=== Section Start ===
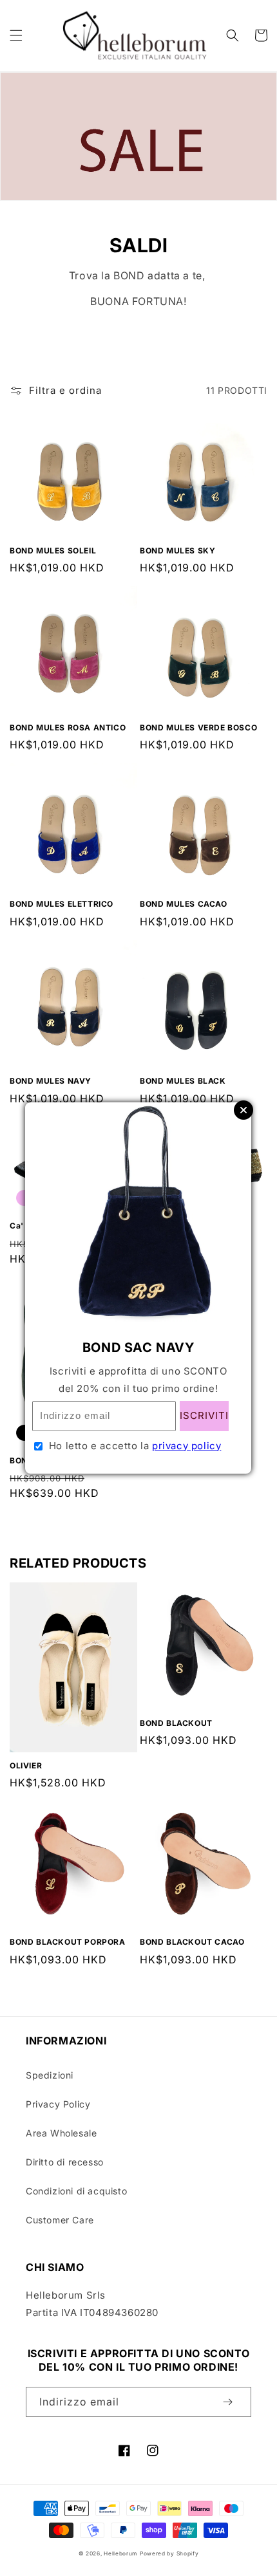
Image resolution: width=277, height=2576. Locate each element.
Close (243, 1110)
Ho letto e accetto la (135, 1446)
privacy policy (186, 1446)
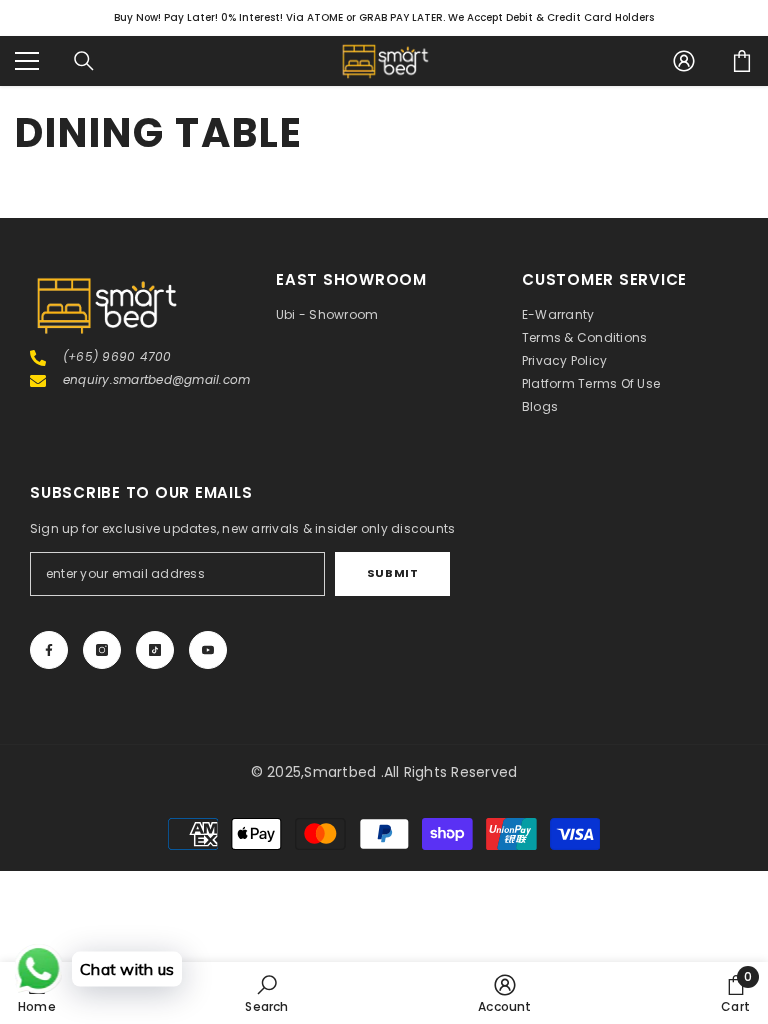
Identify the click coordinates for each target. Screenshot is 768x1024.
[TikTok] (155, 650)
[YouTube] (208, 650)
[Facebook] (49, 650)
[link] (266, 993)
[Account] (684, 61)
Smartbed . (343, 772)
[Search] (84, 61)
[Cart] (742, 61)
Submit (392, 573)
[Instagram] (102, 650)
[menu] (27, 61)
=== Section End ===
What lines of the listing above hold "each"? Copy all of them.

Image resolution: width=277, height=2576. Locate each element.
Identify the click coordinates for each target. Screenshot is 768x1024.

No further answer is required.